Document section =
** BEGIN **

Objective:

 

Learn how to apply differential equations to solve problems dealing with position, velocity and acceleration.

 

Introduction:

 

Mechanics is the general study of the relationships between motion, forces, and energy. In the past we have solved problems dealing with motion in one and two dimensions and even incorporated inclined planes and friction.

The incline and friction properties in previous courses were generally uniform in nature and did not change with respect to any other parameters. We solved these problems by analyzing the derivative of motion equations, that is to say the derivative of a function is the rate of change of the output value with respect to its input value. For example the velocity of an object is the change of its position with respect to time.

In this lesson we will be analyzing the relationship (differential equation) between motion parameters (functions) and their rates of change (derivatives). We will be using first order ordinary differential equations (ODE).

The parameters that we are going to be using will be standard units for length, mass, force, and time and are generally quantified in three standard systems: Centimeter-Gram-Seconds (CGS); Meter-Kilogram- Seconds (MKS); and Foot-Pound-Slug (British).

** END **

Tasks to complete =
A - List the three systems of units named in the differential equations lesson.
B - Pick up the differential equations lesson after its final sentence and write the next part.

Screenshot and document pointing data:
** BEGIN **

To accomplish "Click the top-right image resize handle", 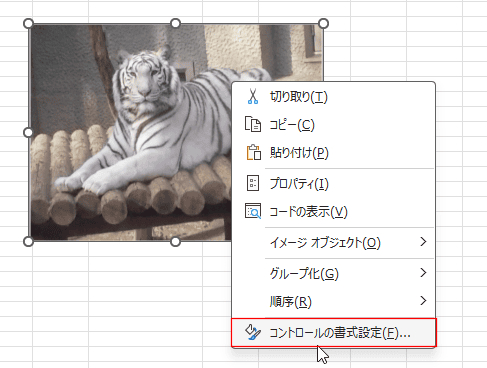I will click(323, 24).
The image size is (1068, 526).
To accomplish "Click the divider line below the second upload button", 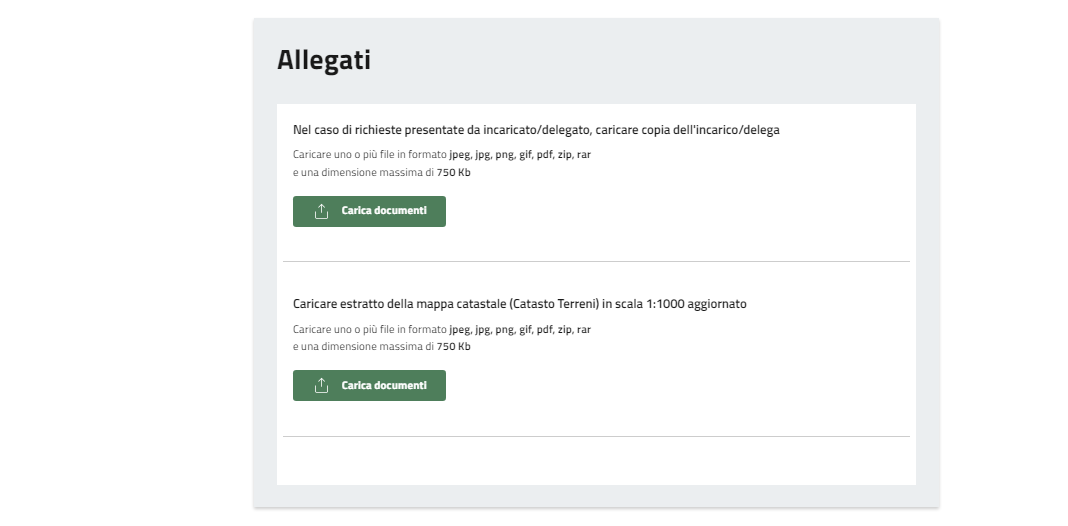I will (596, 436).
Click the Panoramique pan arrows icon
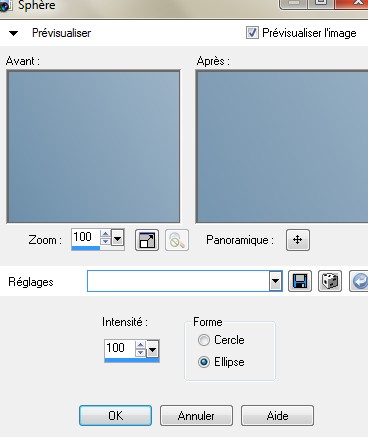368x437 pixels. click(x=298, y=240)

** END **

Responses to the tasks =
A - Centimeter-Gram-Seconds (CGS); Meter-Kilogram-Seconds (MKS); Foot-Pound-Slug (British)

B -
 

Parameters and Relationships:

 

Time (t)

Displacement/ Position (y): y = y(t)

Velocity (v): v = v(t) v = y’

Terminal Velocity (vt)

Acceleration (a)(): a = a(t) a = v’ a = y’’

Force (F): F = m a

Force of Gravity/ Weight (Fg): Fg = m g

Resistive Force (F1): F1= k|v| = -kv

Acceleration due to Gravity (g): 9.8 m/s2 (mks); 980 cm/s2 (cgs); 32 f/s2(British)

 

http://hyperphysics.phy-astr.gsu.edu/hbase/acons.html

We will refer to an object’s displacement as the length measured from its original position to its final position, while we will say that distance is the total length traveled to its final position.

Velocity is the rate of change of position with respect to time. An example of this is a car’s speedometer which measures forward speed (velocity) in either miles per hour, or kilometers per hour. Velocity is the first derivative of position, the rate of change in position with respect to time.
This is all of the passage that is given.